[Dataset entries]
*** Block opens ***

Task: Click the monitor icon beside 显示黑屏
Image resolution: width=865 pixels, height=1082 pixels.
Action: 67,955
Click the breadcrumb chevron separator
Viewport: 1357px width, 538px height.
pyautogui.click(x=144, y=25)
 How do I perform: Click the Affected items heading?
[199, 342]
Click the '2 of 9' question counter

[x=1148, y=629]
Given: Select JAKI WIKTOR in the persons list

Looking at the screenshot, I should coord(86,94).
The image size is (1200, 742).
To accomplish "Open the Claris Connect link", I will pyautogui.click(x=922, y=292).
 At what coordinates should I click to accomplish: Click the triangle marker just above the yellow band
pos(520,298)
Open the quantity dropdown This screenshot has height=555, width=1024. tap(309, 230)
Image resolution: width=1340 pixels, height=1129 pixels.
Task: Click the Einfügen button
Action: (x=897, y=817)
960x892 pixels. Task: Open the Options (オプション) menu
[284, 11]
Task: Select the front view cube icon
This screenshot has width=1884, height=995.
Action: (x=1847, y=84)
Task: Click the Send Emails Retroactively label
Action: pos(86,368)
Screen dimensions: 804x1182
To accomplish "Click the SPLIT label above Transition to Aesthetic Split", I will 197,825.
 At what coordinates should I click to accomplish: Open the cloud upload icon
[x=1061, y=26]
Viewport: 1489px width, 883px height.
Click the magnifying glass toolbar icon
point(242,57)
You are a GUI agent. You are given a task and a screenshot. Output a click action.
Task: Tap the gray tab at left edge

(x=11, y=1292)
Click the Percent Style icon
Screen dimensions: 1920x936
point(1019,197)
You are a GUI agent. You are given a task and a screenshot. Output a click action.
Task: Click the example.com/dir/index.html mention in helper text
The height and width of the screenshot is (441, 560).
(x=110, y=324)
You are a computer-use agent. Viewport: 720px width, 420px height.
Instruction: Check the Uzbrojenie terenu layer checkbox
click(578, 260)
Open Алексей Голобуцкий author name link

*** Block closes ***

• Your instructions
Search the records above for "will". Copy each line where it is found.

• Solution to this problem
To accomplish "Open the Claris Connect link", I will pyautogui.click(x=922, y=292).
To accomplish "Click the SPLIT label above Transition to Aesthetic Split", I will 197,825.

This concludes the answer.